I merely want each one to appear in between those ([]) like a normal set does. Is there a way to simply output the whole variable with its contents? Thanks!

Upvotes: 0

Views: 110

Answers (2)

Leonardo
Leonardo

Reputation: 1522

Change the top of your combinations definition to the following:

def combinations(r, tokens):
    s = set(r)
    # everything else you had

This creates a new set which will not be altered in the combinations function. The reason it was being altered before is because the local variable in combinations was a reference to the same object outside the function. If two names reference the same object, mutating one will affect the other.

In main you want the following:

for (i, item) in enumerate(s):
    msg += str(item) + ", "
msg = msg[:-2]
msg += "])"
------------------------------
Work instruction A. Repeat the portion of the Python excerpt from "# everything else" up to and including "affect the other.".
The Python excerpt has no connection to the rows that follow it.

Data records.
------------------------------
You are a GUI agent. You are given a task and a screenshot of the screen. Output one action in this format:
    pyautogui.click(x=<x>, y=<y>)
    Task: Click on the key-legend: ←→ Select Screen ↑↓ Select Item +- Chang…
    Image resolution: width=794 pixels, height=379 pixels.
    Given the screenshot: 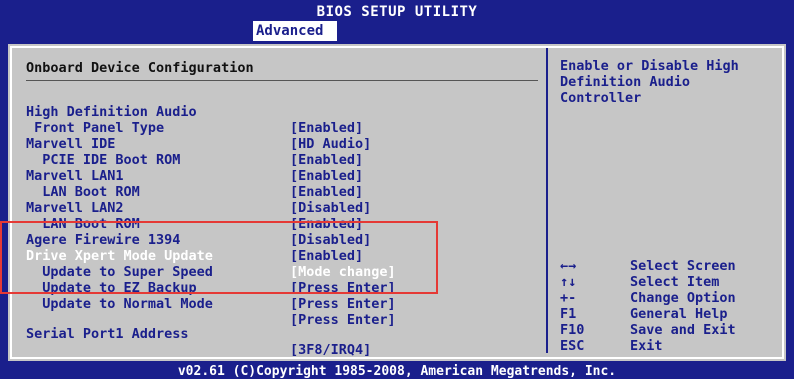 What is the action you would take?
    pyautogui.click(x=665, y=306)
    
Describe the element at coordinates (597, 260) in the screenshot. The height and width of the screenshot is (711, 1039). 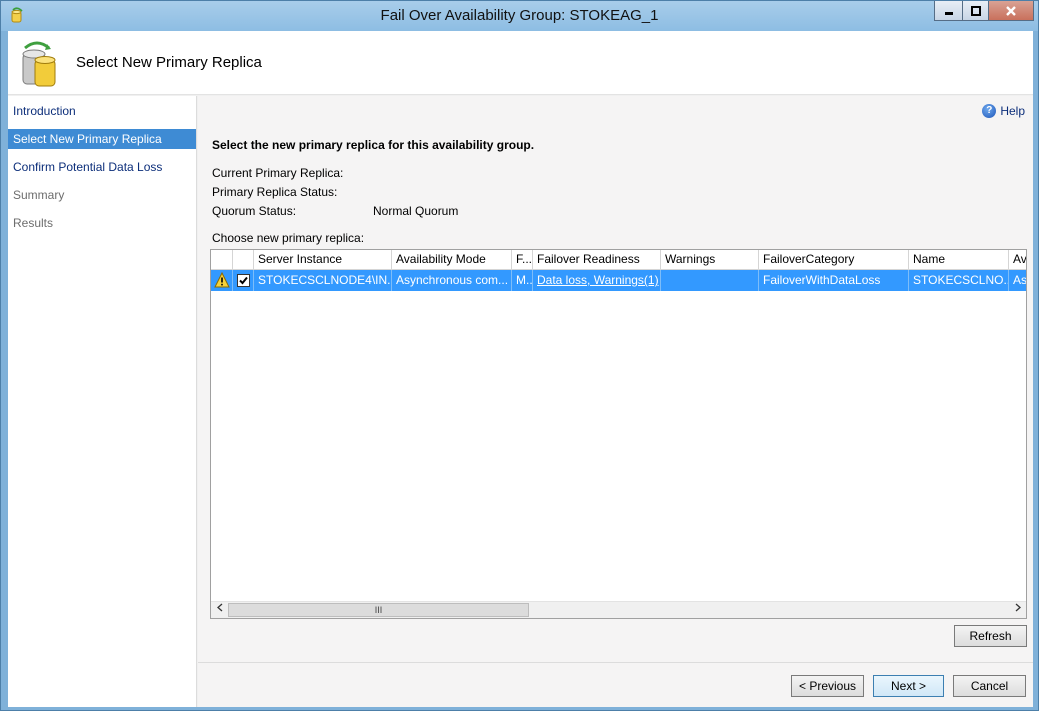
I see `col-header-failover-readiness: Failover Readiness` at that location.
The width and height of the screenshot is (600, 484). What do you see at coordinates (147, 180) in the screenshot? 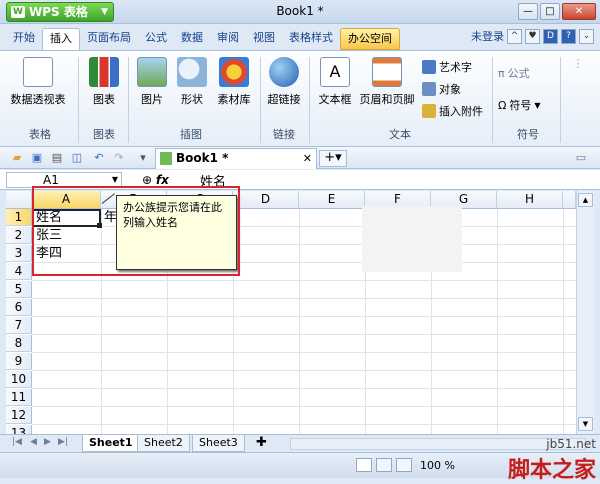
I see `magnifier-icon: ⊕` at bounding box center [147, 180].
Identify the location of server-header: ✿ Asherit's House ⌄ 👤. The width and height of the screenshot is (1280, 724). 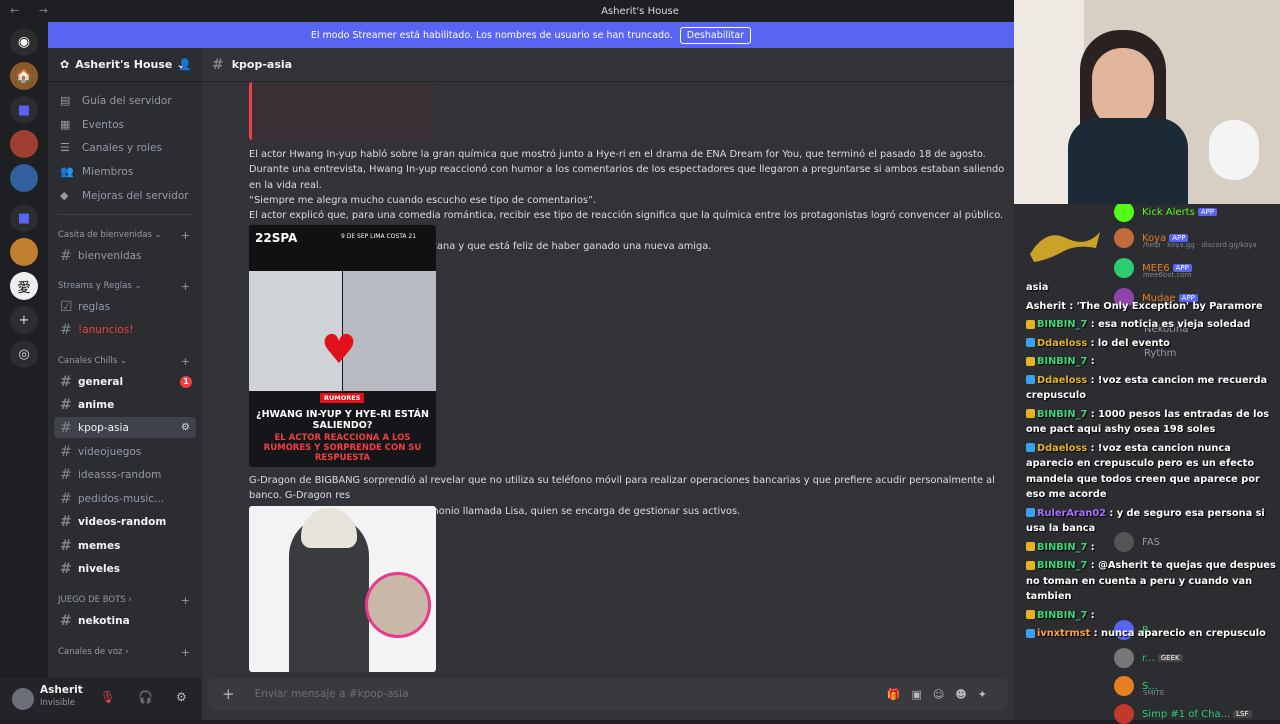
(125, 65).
------------------------------
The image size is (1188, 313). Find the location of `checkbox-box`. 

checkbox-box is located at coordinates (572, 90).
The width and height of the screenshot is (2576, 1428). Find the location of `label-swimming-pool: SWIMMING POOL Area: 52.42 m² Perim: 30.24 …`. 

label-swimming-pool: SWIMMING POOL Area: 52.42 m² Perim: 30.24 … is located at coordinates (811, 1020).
------------------------------
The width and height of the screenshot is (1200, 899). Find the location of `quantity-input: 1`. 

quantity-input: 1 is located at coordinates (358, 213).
------------------------------
Work instruction B. Rewrite only the rows from the line with "The image size" up to and including the line with "coordinates (811, 1020).", replacing "Find the location of" with "Give the position of" and changing nothing else.

Solution A.
# everything else you had

This creates a new set which will not be altered in the combinations function. The reason it was being altered before is because the local variable in combinations was a reference to the same object outside the function. If two names reference the same object, mutating one will affect the other.

Solution B.
The image size is (1188, 313). Give the position of `checkbox-box`. 

checkbox-box is located at coordinates (572, 90).
The width and height of the screenshot is (2576, 1428). Give the position of `label-swimming-pool: SWIMMING POOL Area: 52.42 m² Perim: 30.24 …`. 

label-swimming-pool: SWIMMING POOL Area: 52.42 m² Perim: 30.24 … is located at coordinates (811, 1020).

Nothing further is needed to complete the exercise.